═════ Data in this exercise ═════
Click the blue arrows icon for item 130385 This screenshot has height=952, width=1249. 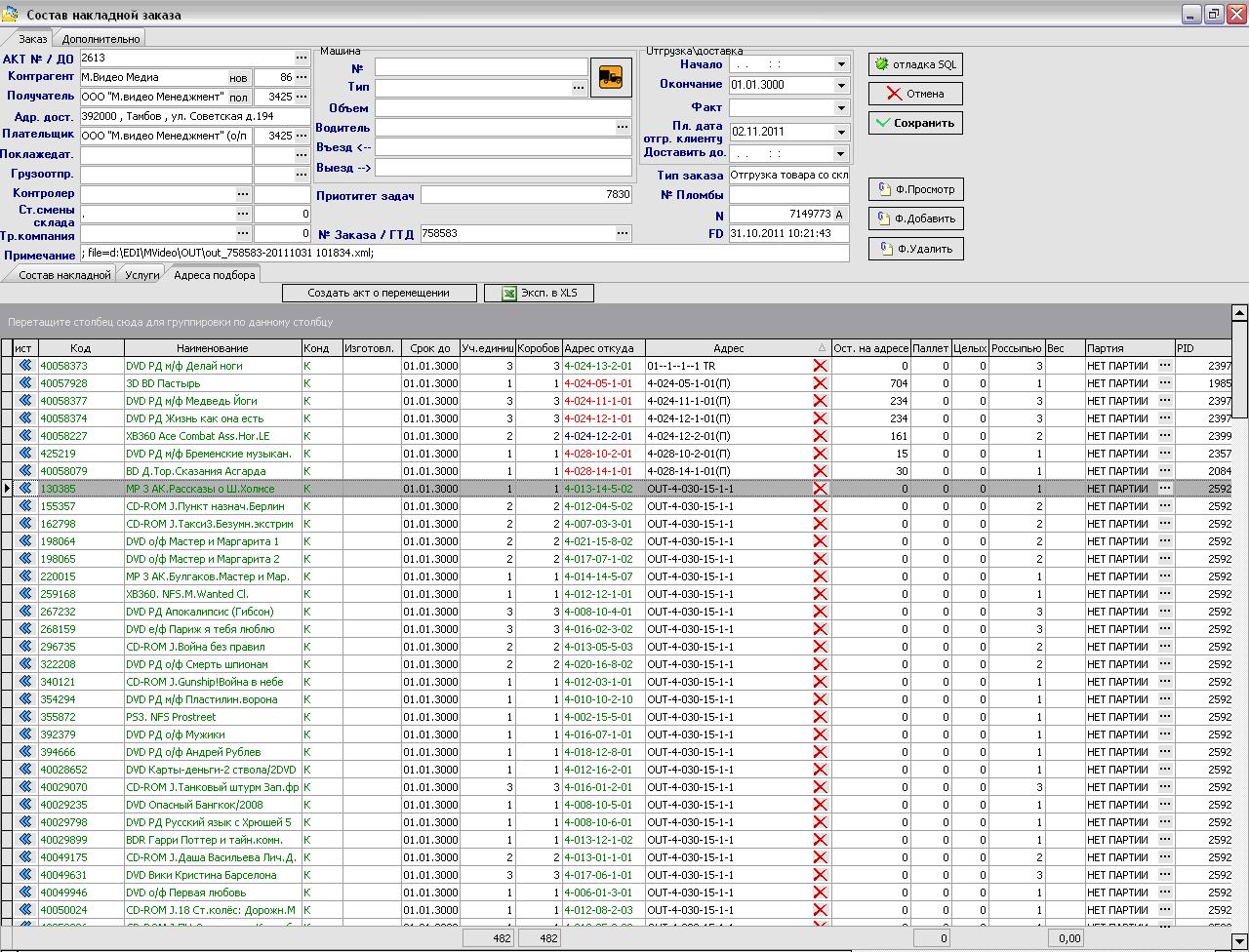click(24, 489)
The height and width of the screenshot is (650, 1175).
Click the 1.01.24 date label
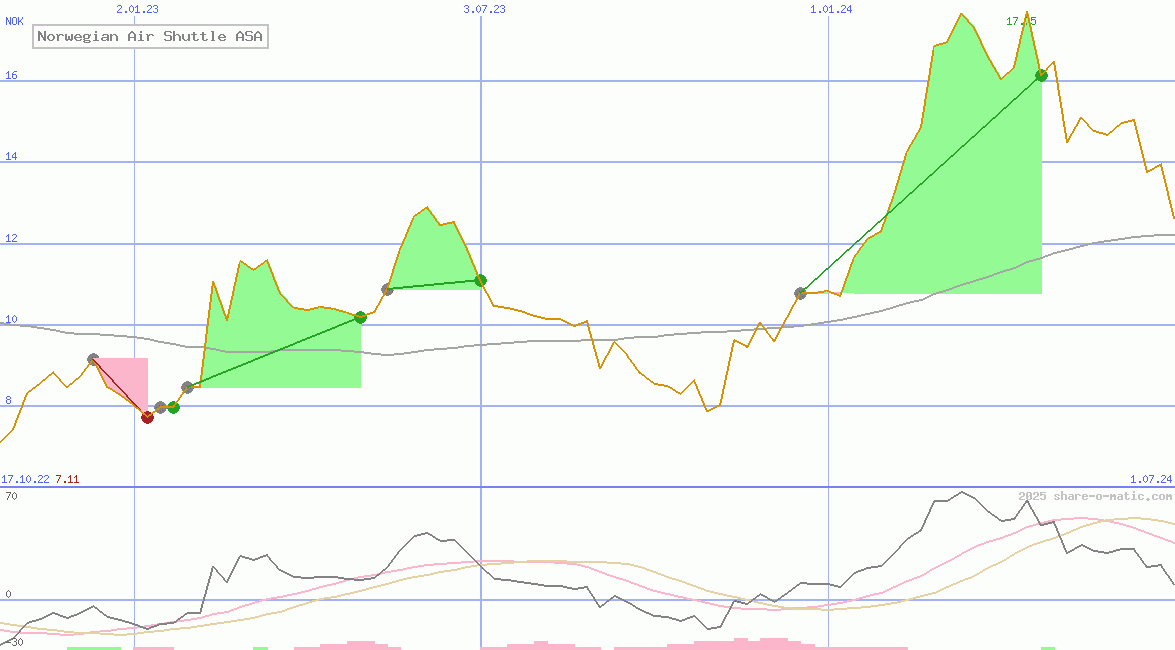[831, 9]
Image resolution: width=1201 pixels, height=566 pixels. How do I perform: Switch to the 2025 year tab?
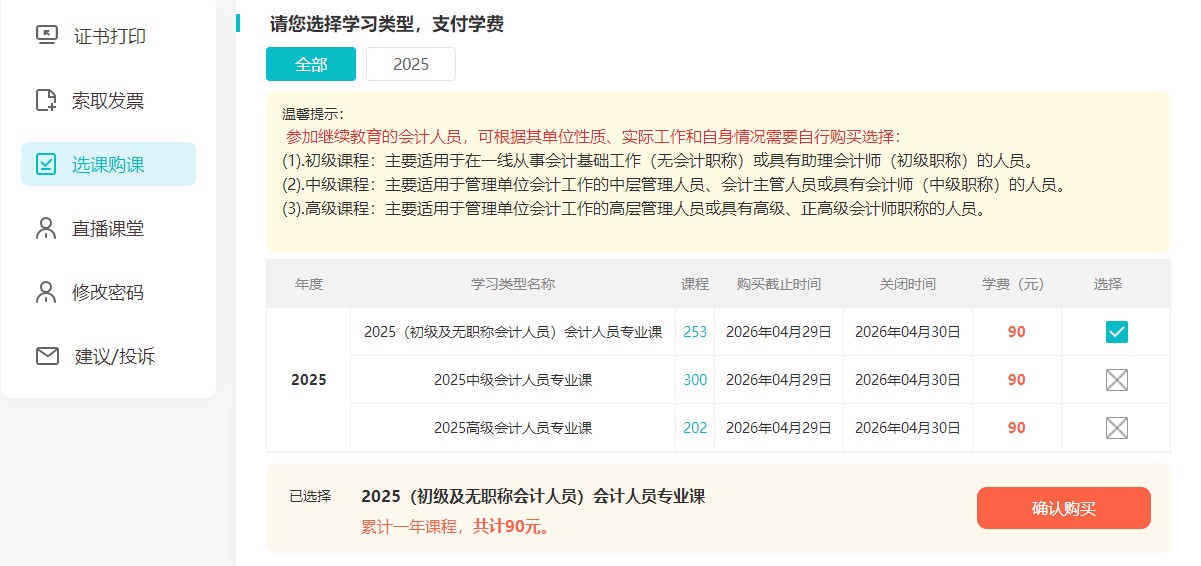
═════
═════ Data in this exercise ═════
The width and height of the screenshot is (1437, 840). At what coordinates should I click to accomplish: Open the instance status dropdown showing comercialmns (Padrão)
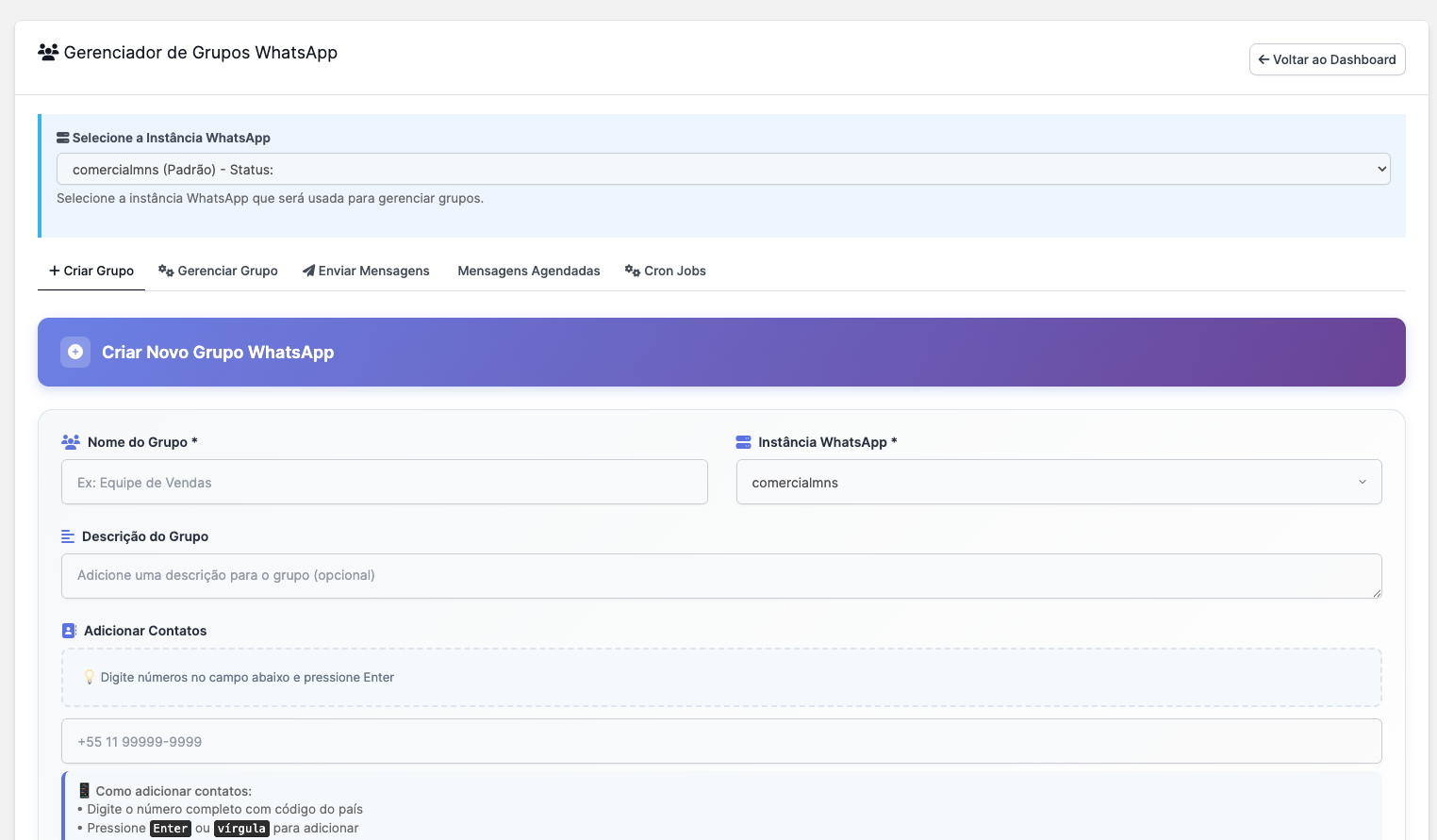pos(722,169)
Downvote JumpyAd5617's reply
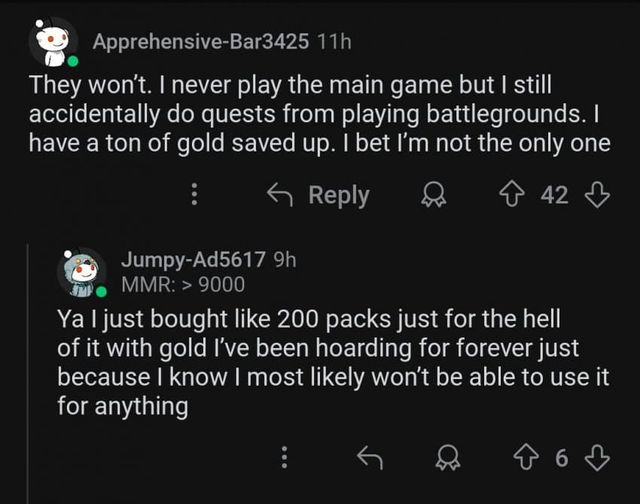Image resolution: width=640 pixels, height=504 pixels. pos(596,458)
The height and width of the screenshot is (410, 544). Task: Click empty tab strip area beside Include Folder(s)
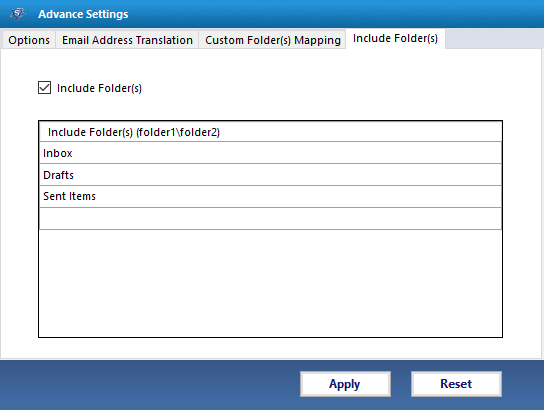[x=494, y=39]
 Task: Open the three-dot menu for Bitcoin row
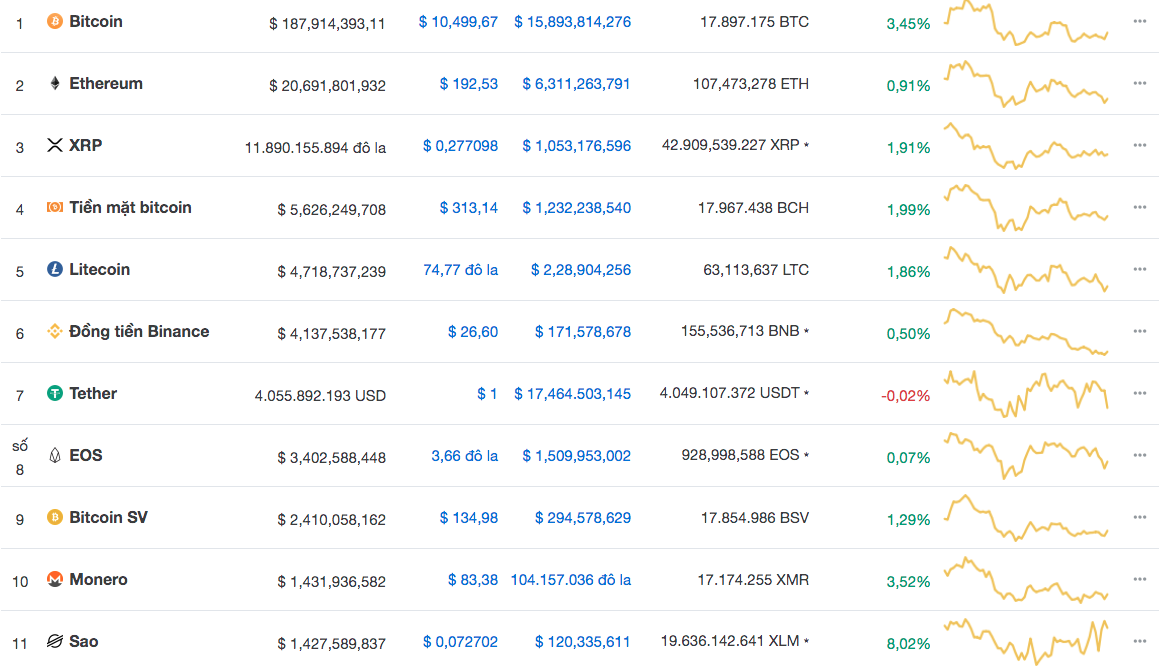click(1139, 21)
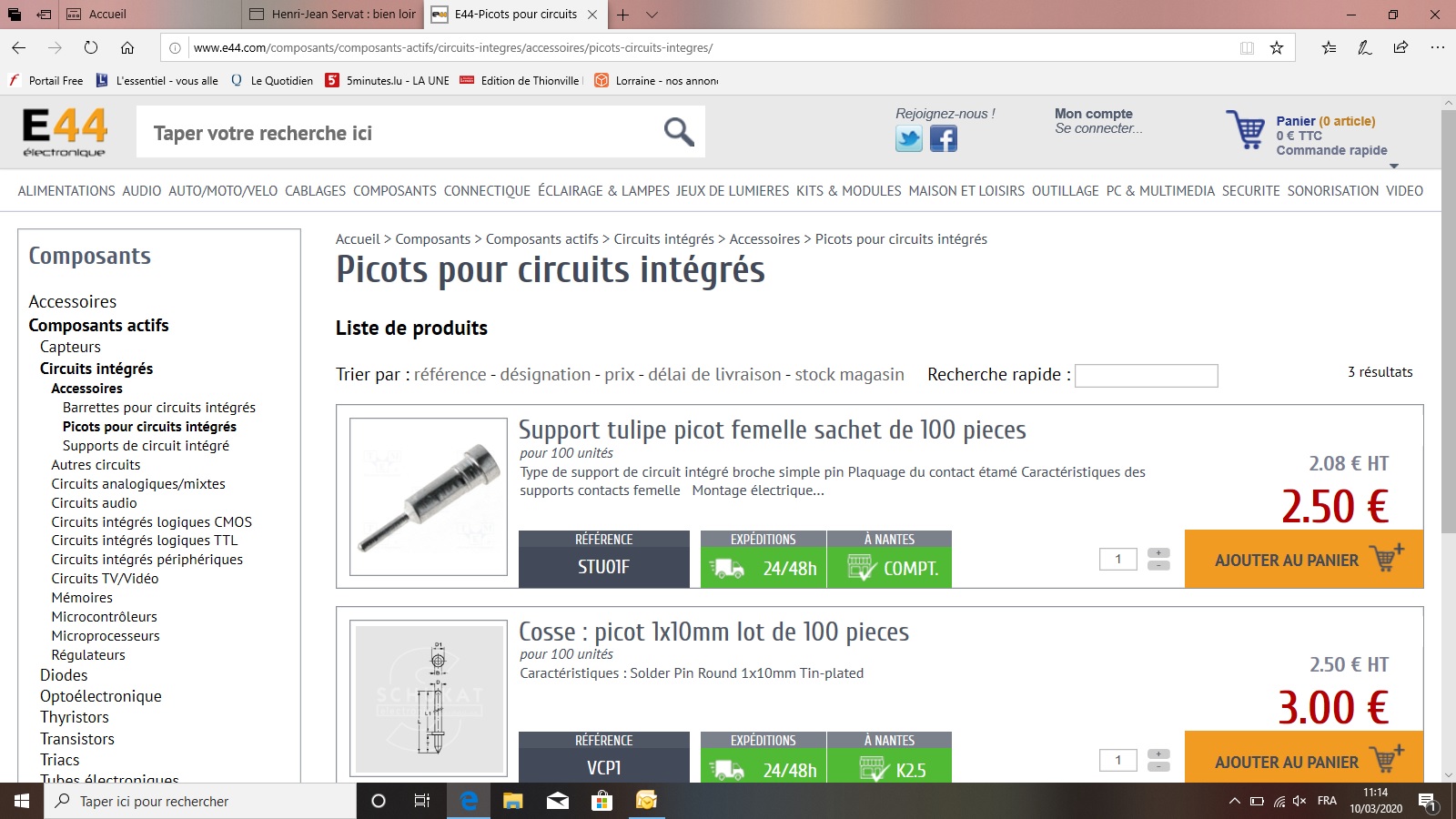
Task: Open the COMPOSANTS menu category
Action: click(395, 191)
═════
| Required work |
Exactly the lines above from the one that contains "Click the 1.01.24 date label" down to the one that contains "Image resolution: width=1201" are to be output, both ends kept and pictures omitted.

| Expected output |
Click the 1.01.24 date label
[831, 9]
Image resolution: width=1201 pixels, height=566 pixels. How do I perform: Switch to the 2025 year tab?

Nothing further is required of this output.